Pour le Comité, la LGTPN est un important mécanisme de réforme de la propriété foncière des terres de réserve pour la grande majorité des Premières nations, un outil qui présente des avantages économiques avérés et qui devrait faire l’objet d’un soutien inconditionnel. C'est pourquoi le Comité recommande :

RECOMMANDATION 3

Que le ministère des Affaires autochtones et du Développement du Nord Canada prenne les mesures nécessaires pour élargir l’application de la Loi sur la gestion des terres des premières nations et axe ses efforts sur ce qui suit :

  • offrir aux Premières nations assujetties à la Loi sur les Indiens la formation nécessaire pour qu’elles puissent faire la transition vers la LGTPN en temps opportun;
  • fournir aux Premières nations signataires du régime de la LGTPN le soutien nécessaire pour qu’elles puissent devenir pleinement fonctionnelles et se conformer aux exigences du régime, dont l’élaboration d’un code foncier;
  • remédier urgemment à l’arriéré des demandes de participation au régime de la LGTPN et, en collaboration avec le Conseil consultatif des terres des Premières nations, étudier les possibilités de financement en vue de permettre à un plus grand nombre de Premières nations d’adhérer au régime.

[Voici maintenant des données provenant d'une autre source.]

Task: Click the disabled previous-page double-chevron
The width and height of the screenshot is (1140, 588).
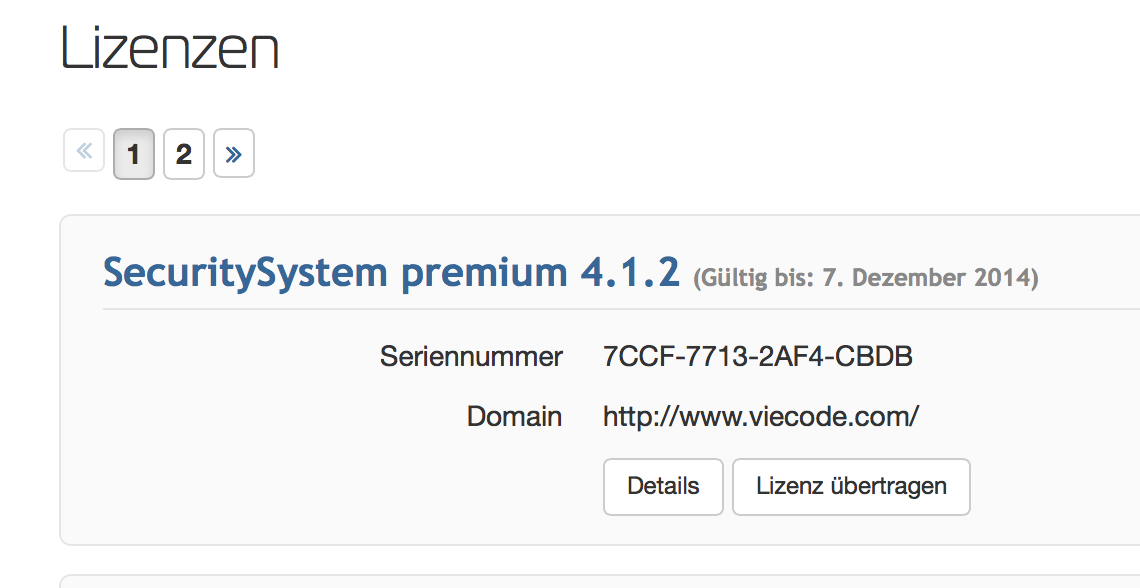Action: point(84,152)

(ii) Le projet de loi sur le droit de propriété des Premières nations

Actuellement, en vertu de la Loi sur les Indiens et de la LGTPN, les membres des Premières nations et les non-membres ne peuvent faire l’acquisition d’un intérêt en fief simple dans une terre de réserve. En vertu des deux régimes, c’est l’État qui détient le titre foncier légal; par conséquent, le bail demeure le plus important intérêt pouvant être proposé à un tiers à l’égard d’une terre de réserve.

Pour certains, l’inexistence d’un système de propriété en fief simple pour les réserves entrave la prospérité économique des Premières nations[160]. Les tenants du projet de loi sur le droit de propriété des Premières nations (LDPPN) font valoir que si l’on affermissait le régime de propriété foncière dans les réserves, on abolirait deux des principaux obstacles au développement économique des réserves : l’insécurité foncière et les coûts élevés des transactions inhérents au régime des droits de propriété de la Loi sur les Indiens[161].

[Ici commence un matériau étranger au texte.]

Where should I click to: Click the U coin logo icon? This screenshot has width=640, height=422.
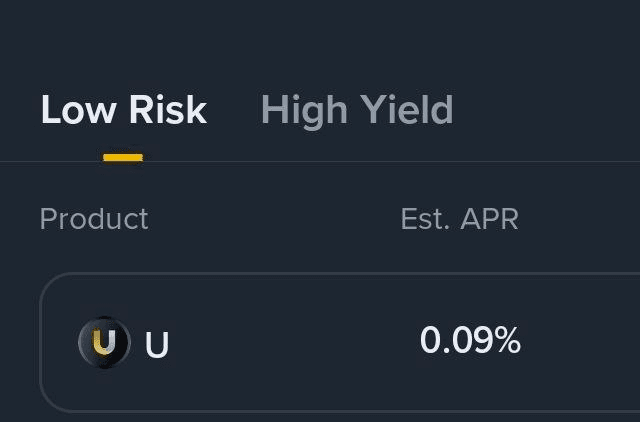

En vertu de la LDPPN, une Première nation pourrait accorder des droits de propriété individuelle à ses membres, et ceux-ci pourraient ensuite les exploiter ou les vendre, en vue d’en tirer un avantage économique. Grâce à un système de type Torrens, en vigueur en Colombie-Britannique, les Premières nations disposeraient d’outils qui leur permettraient d’accéder au capital et de créer des marchés sur les terres de réserve. En réponse aux inquiétudes quant à l’intégrité de l’assise territoriale des Premières nations, qui pourrait être compromise par la vente de terrains par des particuliers à des développeurs ou autres parties, les tenants de la LDPPN font valoir que le titre sous-jacent ou les droits réversifs de l’assise territoriale demeurent la propriété de la Première nation, indifféremment du propriétaire des parcelles individuelles.

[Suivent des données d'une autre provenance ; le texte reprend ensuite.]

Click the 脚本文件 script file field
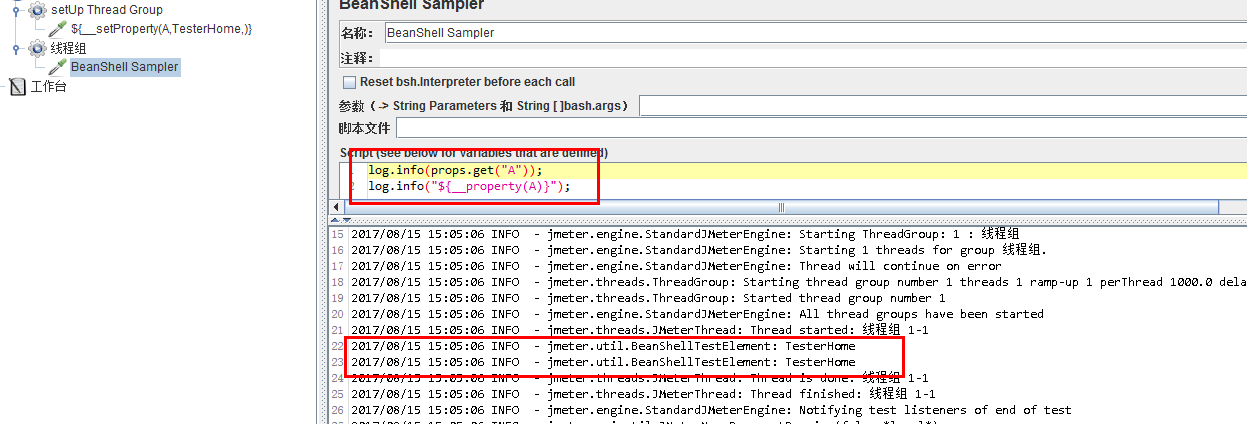click(820, 128)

Le Comité reconnaît que cette initiative est critiquée par plusieurs Premières nations et observateurs, des arguments qui ont été repris par des témoins devant le Comité, car ils voient dans cette initiative un mécanisme d’aliénation des terres des Premières nations[162]. On craint que la privatisation, au lieu d’entraîner la prospérité économique, favorise plutôt l’érosion de l’assise territoriale des Premières nations par suite de la vente ou de la saisie de parcelles au profit de non-Autochtones.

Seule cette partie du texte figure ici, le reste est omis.